▶ Exercise objective
Would you output all the data exactly as it stands?

• • •

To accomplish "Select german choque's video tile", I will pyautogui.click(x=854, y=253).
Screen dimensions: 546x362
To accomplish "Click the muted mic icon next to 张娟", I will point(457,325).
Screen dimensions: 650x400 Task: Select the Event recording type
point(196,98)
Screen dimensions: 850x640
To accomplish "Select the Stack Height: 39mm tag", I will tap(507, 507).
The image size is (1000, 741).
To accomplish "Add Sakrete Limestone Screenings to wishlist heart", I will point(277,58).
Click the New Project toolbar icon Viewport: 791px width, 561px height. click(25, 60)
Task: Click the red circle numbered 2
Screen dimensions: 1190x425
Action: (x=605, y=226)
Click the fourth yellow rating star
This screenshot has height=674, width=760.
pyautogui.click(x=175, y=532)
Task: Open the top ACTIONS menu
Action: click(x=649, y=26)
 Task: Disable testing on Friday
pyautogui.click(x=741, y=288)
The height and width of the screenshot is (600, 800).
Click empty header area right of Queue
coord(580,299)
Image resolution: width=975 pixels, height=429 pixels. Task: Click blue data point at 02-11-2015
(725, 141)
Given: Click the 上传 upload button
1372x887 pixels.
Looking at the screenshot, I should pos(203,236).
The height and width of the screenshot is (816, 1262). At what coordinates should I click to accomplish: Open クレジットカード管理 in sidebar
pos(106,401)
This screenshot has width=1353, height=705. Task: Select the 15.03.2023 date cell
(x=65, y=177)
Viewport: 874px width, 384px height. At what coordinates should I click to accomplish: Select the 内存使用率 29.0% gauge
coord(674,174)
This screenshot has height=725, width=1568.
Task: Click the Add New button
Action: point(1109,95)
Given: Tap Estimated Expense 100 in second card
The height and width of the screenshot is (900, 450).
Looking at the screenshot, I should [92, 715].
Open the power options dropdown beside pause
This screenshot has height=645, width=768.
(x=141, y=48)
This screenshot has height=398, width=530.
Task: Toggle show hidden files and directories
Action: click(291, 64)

• • •

▶ The completed task
To accomplish "Select german choque's video tile", I will pyautogui.click(x=854, y=253).
Screen dimensions: 546x362
To accomplish "Click the muted mic icon next to 张娟", I will point(457,325).
Screen dimensions: 650x400 Task: Select the Event recording type
point(196,98)
Screen dimensions: 850x640
To accomplish "Select the Stack Height: 39mm tag", I will tap(507, 507).
The image size is (1000, 741).
To accomplish "Add Sakrete Limestone Screenings to wishlist heart", I will point(277,58).
Click the New Project toolbar icon Viewport: 791px width, 561px height. click(25, 60)
Task: Click the red circle numbered 2
Screen dimensions: 1190x425
Action: (x=605, y=226)
Click the fourth yellow rating star
This screenshot has height=674, width=760.
pyautogui.click(x=175, y=532)
Task: Open the top ACTIONS menu
Action: click(x=649, y=26)
 Task: Disable testing on Friday
pyautogui.click(x=741, y=288)
The height and width of the screenshot is (600, 800).
Click empty header area right of Queue
coord(580,299)
Image resolution: width=975 pixels, height=429 pixels. Task: Click blue data point at 02-11-2015
(725, 141)
Given: Click the 上传 upload button
1372x887 pixels.
Looking at the screenshot, I should pos(203,236).
The height and width of the screenshot is (816, 1262). At what coordinates should I click to accomplish: Open クレジットカード管理 in sidebar
pos(106,401)
This screenshot has width=1353, height=705. Task: Select the 15.03.2023 date cell
(x=65, y=177)
Viewport: 874px width, 384px height. At what coordinates should I click to accomplish: Select the 内存使用率 29.0% gauge
coord(674,174)
This screenshot has height=725, width=1568.
Task: Click the Add New button
Action: point(1109,95)
Given: Tap Estimated Expense 100 in second card
The height and width of the screenshot is (900, 450).
Looking at the screenshot, I should [92, 715].
Open the power options dropdown beside pause
This screenshot has height=645, width=768.
(x=141, y=48)
This screenshot has height=398, width=530.
Task: Toggle show hidden files and directories
Action: click(291, 64)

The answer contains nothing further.